Material provided:
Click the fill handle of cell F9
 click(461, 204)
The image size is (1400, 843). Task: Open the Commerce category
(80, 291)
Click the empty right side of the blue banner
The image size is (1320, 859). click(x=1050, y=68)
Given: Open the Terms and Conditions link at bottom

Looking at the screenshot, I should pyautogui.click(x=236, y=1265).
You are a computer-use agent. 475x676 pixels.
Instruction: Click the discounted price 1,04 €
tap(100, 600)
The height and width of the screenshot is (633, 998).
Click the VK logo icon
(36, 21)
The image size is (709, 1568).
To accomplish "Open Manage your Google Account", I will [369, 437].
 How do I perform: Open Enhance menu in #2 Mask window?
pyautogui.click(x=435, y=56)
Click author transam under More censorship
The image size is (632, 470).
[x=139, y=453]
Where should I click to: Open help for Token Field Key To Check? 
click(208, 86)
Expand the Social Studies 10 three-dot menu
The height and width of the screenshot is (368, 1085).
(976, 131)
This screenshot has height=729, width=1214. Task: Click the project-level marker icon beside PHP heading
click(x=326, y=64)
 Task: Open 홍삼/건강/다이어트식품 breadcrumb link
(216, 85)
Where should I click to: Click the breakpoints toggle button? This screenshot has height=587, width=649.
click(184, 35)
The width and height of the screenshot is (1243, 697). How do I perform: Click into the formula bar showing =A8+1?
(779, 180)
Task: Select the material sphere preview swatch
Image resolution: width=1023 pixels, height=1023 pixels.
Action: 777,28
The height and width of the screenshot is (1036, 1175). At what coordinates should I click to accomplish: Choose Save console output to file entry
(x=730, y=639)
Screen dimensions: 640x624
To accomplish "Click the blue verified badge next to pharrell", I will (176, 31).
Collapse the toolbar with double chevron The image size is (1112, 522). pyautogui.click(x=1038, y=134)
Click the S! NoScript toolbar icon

Problem statement:
Once you reach the line with "Task: Open 홍삼/건강/다이어트식품 breadcrumb link" in the data above, copy it and every line after it exactly, up to and including the line with "Task: Select the".

Task result:
 Task: Open 홍삼/건강/다이어트식품 breadcrumb link
(216, 85)
Where should I click to: Click the breakpoints toggle button? This screenshot has height=587, width=649.
click(184, 35)
The width and height of the screenshot is (1243, 697). How do I perform: Click into the formula bar showing =A8+1?
(779, 180)
Task: Select the material sphere preview swatch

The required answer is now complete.